• Stated exercise:
Transcribe every one of the rows below without altering a single character.

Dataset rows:
***

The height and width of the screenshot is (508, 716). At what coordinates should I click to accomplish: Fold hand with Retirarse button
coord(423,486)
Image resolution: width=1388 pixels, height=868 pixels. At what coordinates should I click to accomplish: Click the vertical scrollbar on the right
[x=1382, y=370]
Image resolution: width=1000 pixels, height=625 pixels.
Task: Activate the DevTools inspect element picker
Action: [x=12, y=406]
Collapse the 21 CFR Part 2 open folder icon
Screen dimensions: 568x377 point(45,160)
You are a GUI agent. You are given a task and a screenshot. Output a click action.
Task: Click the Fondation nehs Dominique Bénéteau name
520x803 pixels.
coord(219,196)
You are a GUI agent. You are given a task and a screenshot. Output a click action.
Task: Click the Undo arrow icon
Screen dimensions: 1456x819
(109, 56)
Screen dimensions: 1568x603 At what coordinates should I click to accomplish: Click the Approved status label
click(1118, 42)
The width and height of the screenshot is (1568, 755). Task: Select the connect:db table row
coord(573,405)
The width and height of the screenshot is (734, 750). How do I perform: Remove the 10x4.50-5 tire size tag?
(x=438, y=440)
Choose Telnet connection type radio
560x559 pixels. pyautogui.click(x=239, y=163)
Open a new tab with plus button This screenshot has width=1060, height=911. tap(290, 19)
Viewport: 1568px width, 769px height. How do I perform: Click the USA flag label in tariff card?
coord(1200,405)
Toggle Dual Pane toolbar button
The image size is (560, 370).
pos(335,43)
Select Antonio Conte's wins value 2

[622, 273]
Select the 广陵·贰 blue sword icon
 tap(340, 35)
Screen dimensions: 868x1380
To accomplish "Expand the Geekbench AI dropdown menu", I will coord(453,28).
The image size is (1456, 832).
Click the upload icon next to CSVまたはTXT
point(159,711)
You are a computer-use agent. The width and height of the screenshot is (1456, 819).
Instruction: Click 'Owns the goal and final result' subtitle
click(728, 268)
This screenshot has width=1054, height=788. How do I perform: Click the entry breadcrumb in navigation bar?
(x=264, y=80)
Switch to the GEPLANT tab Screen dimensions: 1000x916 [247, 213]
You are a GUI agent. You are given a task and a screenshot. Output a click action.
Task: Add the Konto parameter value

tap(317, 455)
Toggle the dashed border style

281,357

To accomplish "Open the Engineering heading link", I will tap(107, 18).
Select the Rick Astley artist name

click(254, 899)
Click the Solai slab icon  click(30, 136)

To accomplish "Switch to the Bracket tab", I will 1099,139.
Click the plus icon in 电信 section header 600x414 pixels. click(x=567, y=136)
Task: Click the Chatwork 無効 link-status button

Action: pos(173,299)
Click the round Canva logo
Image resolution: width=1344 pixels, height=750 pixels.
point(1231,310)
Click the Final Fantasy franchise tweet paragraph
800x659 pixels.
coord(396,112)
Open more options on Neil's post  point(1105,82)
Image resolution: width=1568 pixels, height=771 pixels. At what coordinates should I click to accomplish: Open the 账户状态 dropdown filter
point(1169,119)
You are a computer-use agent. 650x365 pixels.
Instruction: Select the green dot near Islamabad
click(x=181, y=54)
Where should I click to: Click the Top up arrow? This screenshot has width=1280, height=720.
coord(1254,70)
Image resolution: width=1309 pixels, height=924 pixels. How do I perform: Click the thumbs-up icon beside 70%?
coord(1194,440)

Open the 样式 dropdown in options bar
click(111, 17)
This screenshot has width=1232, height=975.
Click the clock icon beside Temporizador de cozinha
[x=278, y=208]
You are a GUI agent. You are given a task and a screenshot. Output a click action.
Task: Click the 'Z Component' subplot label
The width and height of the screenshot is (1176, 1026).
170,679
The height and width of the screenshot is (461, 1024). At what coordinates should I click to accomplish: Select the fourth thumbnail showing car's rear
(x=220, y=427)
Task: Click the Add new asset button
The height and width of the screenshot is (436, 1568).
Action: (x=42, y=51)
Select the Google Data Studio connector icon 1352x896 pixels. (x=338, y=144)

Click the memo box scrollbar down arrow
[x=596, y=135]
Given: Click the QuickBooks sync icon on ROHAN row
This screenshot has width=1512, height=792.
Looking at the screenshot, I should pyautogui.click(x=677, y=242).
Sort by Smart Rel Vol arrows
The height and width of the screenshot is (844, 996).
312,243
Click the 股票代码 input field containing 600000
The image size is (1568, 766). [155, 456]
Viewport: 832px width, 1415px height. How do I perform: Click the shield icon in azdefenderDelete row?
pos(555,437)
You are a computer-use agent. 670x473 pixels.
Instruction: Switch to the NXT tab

***

• The completed task:
The height and width of the screenshot is (508, 716). At what coordinates should I click to accomplish: Fold hand with Retirarse button
coord(423,486)
Image resolution: width=1388 pixels, height=868 pixels. At what coordinates should I click to accomplish: Click the vertical scrollbar on the right
[x=1382, y=370]
Image resolution: width=1000 pixels, height=625 pixels.
Task: Activate the DevTools inspect element picker
Action: [x=12, y=406]
Collapse the 21 CFR Part 2 open folder icon
Screen dimensions: 568x377 point(45,160)
You are a GUI agent. You are given a task and a screenshot. Output a click action.
Task: Click the Fondation nehs Dominique Bénéteau name
520x803 pixels.
coord(219,196)
You are a GUI agent. You are given a task and a screenshot. Output a click action.
Task: Click the Undo arrow icon
Screen dimensions: 1456x819
(109, 56)
Screen dimensions: 1568x603 At what coordinates should I click to accomplish: Click the Approved status label
click(1118, 42)
The width and height of the screenshot is (1568, 755). Task: Select the connect:db table row
coord(573,405)
The width and height of the screenshot is (734, 750). How do I perform: Remove the 10x4.50-5 tire size tag?
(x=438, y=440)
Choose Telnet connection type radio
560x559 pixels. pyautogui.click(x=239, y=163)
Open a new tab with plus button This screenshot has width=1060, height=911. tap(290, 19)
Viewport: 1568px width, 769px height. How do I perform: Click the USA flag label in tariff card?
coord(1200,405)
Toggle Dual Pane toolbar button
The image size is (560, 370).
pos(335,43)
Select Antonio Conte's wins value 2

[622, 273]
Select the 广陵·贰 blue sword icon
 tap(340, 35)
Screen dimensions: 868x1380
To accomplish "Expand the Geekbench AI dropdown menu", I will coord(453,28).
The image size is (1456, 832).
Click the upload icon next to CSVまたはTXT
point(159,711)
You are a computer-use agent. The width and height of the screenshot is (1456, 819).
Instruction: Click 'Owns the goal and final result' subtitle
click(728, 268)
This screenshot has width=1054, height=788. How do I perform: Click the entry breadcrumb in navigation bar?
(x=264, y=80)
Switch to the GEPLANT tab Screen dimensions: 1000x916 [247, 213]
You are a GUI agent. You are given a task and a screenshot. Output a click action.
Task: Add the Konto parameter value

tap(317, 455)
Toggle the dashed border style

281,357

To accomplish "Open the Engineering heading link", I will tap(107, 18).
Select the Rick Astley artist name

click(254, 899)
Click the Solai slab icon  click(30, 136)

To accomplish "Switch to the Bracket tab", I will 1099,139.
Click the plus icon in 电信 section header 600x414 pixels. click(x=567, y=136)
Task: Click the Chatwork 無効 link-status button

Action: pos(173,299)
Click the round Canva logo
Image resolution: width=1344 pixels, height=750 pixels.
point(1231,310)
Click the Final Fantasy franchise tweet paragraph
800x659 pixels.
coord(396,112)
Open more options on Neil's post  point(1105,82)
Image resolution: width=1568 pixels, height=771 pixels. At what coordinates should I click to accomplish: Open the 账户状态 dropdown filter
point(1169,119)
You are a computer-use agent. 650x365 pixels.
Instruction: Select the green dot near Islamabad
click(x=181, y=54)
Where should I click to: Click the Top up arrow? This screenshot has width=1280, height=720.
coord(1254,70)
Image resolution: width=1309 pixels, height=924 pixels. How do I perform: Click the thumbs-up icon beside 70%?
coord(1194,440)

Open the 样式 dropdown in options bar
click(111, 17)
This screenshot has width=1232, height=975.
Click the clock icon beside Temporizador de cozinha
[x=278, y=208]
You are a GUI agent. You are given a task and a screenshot. Output a click action.
Task: Click the 'Z Component' subplot label
The width and height of the screenshot is (1176, 1026).
170,679
The height and width of the screenshot is (461, 1024). At what coordinates should I click to accomplish: Select the fourth thumbnail showing car's rear
(x=220, y=427)
Task: Click the Add new asset button
The height and width of the screenshot is (436, 1568).
Action: (x=42, y=51)
Select the Google Data Studio connector icon 1352x896 pixels. (x=338, y=144)

Click the memo box scrollbar down arrow
[x=596, y=135]
Given: Click the QuickBooks sync icon on ROHAN row
This screenshot has width=1512, height=792.
Looking at the screenshot, I should pyautogui.click(x=677, y=242).
Sort by Smart Rel Vol arrows
The height and width of the screenshot is (844, 996).
312,243
Click the 股票代码 input field containing 600000
The image size is (1568, 766). [155, 456]
Viewport: 832px width, 1415px height. How do I perform: Click the shield icon in azdefenderDelete row?
pos(555,437)
You are a computer-use agent. 670x473 pixels.
Instruction: Switch to the NXT tab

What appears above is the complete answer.